Content starts

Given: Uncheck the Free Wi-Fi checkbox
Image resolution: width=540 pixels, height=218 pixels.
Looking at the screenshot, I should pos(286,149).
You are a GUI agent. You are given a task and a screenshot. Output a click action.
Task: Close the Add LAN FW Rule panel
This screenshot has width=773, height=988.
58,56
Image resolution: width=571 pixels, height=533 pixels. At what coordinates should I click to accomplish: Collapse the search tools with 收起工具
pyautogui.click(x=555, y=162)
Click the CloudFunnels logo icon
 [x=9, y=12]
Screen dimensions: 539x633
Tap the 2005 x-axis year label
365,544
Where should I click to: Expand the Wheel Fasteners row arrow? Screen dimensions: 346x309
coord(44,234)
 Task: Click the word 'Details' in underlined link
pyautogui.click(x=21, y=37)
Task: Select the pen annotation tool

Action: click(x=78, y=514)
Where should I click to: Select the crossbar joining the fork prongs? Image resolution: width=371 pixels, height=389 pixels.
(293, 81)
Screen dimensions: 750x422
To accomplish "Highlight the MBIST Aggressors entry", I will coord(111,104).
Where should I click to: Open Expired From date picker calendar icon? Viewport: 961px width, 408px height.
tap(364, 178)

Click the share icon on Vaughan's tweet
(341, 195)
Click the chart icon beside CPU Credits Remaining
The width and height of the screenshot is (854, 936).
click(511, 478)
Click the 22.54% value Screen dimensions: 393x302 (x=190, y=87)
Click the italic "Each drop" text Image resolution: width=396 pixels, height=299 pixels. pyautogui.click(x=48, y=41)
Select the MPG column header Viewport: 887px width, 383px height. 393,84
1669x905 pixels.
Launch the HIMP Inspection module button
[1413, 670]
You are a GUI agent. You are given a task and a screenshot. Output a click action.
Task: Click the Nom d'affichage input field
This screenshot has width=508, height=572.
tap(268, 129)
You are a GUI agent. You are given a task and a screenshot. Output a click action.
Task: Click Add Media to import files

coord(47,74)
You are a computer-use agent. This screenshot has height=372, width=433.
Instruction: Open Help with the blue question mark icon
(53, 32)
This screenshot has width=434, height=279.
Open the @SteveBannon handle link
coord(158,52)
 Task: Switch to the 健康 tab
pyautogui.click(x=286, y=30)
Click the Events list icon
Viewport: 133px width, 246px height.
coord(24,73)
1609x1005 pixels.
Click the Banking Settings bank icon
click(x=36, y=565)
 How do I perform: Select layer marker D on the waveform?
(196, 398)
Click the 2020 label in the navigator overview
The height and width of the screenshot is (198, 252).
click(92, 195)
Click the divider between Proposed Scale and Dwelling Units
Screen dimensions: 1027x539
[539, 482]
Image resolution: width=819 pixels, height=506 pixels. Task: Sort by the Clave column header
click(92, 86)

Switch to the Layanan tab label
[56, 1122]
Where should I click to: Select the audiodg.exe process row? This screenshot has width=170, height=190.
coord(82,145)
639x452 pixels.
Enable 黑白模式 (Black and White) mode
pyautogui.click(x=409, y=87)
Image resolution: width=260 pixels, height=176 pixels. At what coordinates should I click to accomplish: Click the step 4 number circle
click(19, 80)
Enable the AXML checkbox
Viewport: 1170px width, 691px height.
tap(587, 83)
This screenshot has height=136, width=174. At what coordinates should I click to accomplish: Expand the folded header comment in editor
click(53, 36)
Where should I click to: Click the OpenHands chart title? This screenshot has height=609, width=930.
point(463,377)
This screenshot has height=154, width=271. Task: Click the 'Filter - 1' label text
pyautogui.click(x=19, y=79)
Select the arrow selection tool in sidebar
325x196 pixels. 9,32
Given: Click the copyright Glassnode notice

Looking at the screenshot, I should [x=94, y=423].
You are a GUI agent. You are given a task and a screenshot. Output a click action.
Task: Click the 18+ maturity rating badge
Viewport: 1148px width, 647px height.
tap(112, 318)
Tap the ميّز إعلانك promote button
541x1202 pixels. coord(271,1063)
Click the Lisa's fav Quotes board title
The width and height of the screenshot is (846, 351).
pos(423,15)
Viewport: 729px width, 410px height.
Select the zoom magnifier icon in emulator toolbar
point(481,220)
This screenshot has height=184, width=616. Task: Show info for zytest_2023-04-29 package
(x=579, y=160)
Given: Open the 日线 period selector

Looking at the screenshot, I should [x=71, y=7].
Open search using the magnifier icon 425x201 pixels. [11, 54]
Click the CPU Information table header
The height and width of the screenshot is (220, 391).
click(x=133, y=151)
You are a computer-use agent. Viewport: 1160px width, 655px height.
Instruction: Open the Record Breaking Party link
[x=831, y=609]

Content ends

* [What this task involves] Copy out every entry, keeping each line exactly as it is.

* [Final answer]
Given: Uncheck the Free Wi-Fi checkbox
Image resolution: width=540 pixels, height=218 pixels.
Looking at the screenshot, I should pos(286,149).
You are a GUI agent. You are given a task and a screenshot. Output a click action.
Task: Close the Add LAN FW Rule panel
This screenshot has width=773, height=988.
58,56
Image resolution: width=571 pixels, height=533 pixels. At what coordinates should I click to accomplish: Collapse the search tools with 收起工具
pyautogui.click(x=555, y=162)
Click the CloudFunnels logo icon
 [x=9, y=12]
Screen dimensions: 539x633
Tap the 2005 x-axis year label
365,544
Where should I click to: Expand the Wheel Fasteners row arrow? Screen dimensions: 346x309
coord(44,234)
 Task: Click the word 'Details' in underlined link
pyautogui.click(x=21, y=37)
Task: Select the pen annotation tool

Action: click(x=78, y=514)
Where should I click to: Select the crossbar joining the fork prongs? Image resolution: width=371 pixels, height=389 pixels.
(293, 81)
Screen dimensions: 750x422
To accomplish "Highlight the MBIST Aggressors entry", I will coord(111,104).
Where should I click to: Open Expired From date picker calendar icon? Viewport: 961px width, 408px height.
tap(364, 178)

Click the share icon on Vaughan's tweet
(341, 195)
Click the chart icon beside CPU Credits Remaining
The width and height of the screenshot is (854, 936).
click(511, 478)
Click the 22.54% value Screen dimensions: 393x302 (x=190, y=87)
Click the italic "Each drop" text Image resolution: width=396 pixels, height=299 pixels. pyautogui.click(x=48, y=41)
Select the MPG column header Viewport: 887px width, 383px height. 393,84
1669x905 pixels.
Launch the HIMP Inspection module button
[1413, 670]
You are a GUI agent. You are given a task and a screenshot. Output a click action.
Task: Click the Nom d'affichage input field
This screenshot has width=508, height=572.
tap(268, 129)
You are a GUI agent. You are given a task and a screenshot. Output a click action.
Task: Click Add Media to import files

coord(47,74)
You are a computer-use agent. This screenshot has height=372, width=433.
Instruction: Open Help with the blue question mark icon
(53, 32)
This screenshot has width=434, height=279.
Open the @SteveBannon handle link
coord(158,52)
 Task: Switch to the 健康 tab
pyautogui.click(x=286, y=30)
Click the Events list icon
Viewport: 133px width, 246px height.
coord(24,73)
1609x1005 pixels.
Click the Banking Settings bank icon
click(x=36, y=565)
 How do I perform: Select layer marker D on the waveform?
(196, 398)
Click the 2020 label in the navigator overview
The height and width of the screenshot is (198, 252).
click(92, 195)
Click the divider between Proposed Scale and Dwelling Units
Screen dimensions: 1027x539
[539, 482]
Image resolution: width=819 pixels, height=506 pixels. Task: Sort by the Clave column header
click(92, 86)

Switch to the Layanan tab label
[56, 1122]
Where should I click to: Select the audiodg.exe process row? This screenshot has width=170, height=190.
coord(82,145)
639x452 pixels.
Enable 黑白模式 (Black and White) mode
pyautogui.click(x=409, y=87)
Image resolution: width=260 pixels, height=176 pixels. At what coordinates should I click to accomplish: Click the step 4 number circle
click(19, 80)
Enable the AXML checkbox
Viewport: 1170px width, 691px height.
tap(587, 83)
This screenshot has height=136, width=174. At what coordinates should I click to accomplish: Expand the folded header comment in editor
click(53, 36)
Where should I click to: Click the OpenHands chart title? This screenshot has height=609, width=930.
point(463,377)
This screenshot has height=154, width=271. Task: Click the 'Filter - 1' label text
pyautogui.click(x=19, y=79)
Select the arrow selection tool in sidebar
325x196 pixels. 9,32
Given: Click the copyright Glassnode notice

Looking at the screenshot, I should [x=94, y=423].
You are a GUI agent. You are given a task and a screenshot. Output a click action.
Task: Click the 18+ maturity rating badge
Viewport: 1148px width, 647px height.
tap(112, 318)
Tap the ميّز إعلانك promote button
541x1202 pixels. coord(271,1063)
Click the Lisa's fav Quotes board title
The width and height of the screenshot is (846, 351).
pos(423,15)
Viewport: 729px width, 410px height.
Select the zoom magnifier icon in emulator toolbar
point(481,220)
This screenshot has height=184, width=616. Task: Show info for zytest_2023-04-29 package
(x=579, y=160)
Given: Open the 日线 period selector

Looking at the screenshot, I should [x=71, y=7].
Open search using the magnifier icon 425x201 pixels. [11, 54]
Click the CPU Information table header
The height and width of the screenshot is (220, 391).
click(x=133, y=151)
You are a computer-use agent. Viewport: 1160px width, 655px height.
Instruction: Open the Record Breaking Party link
[x=831, y=609]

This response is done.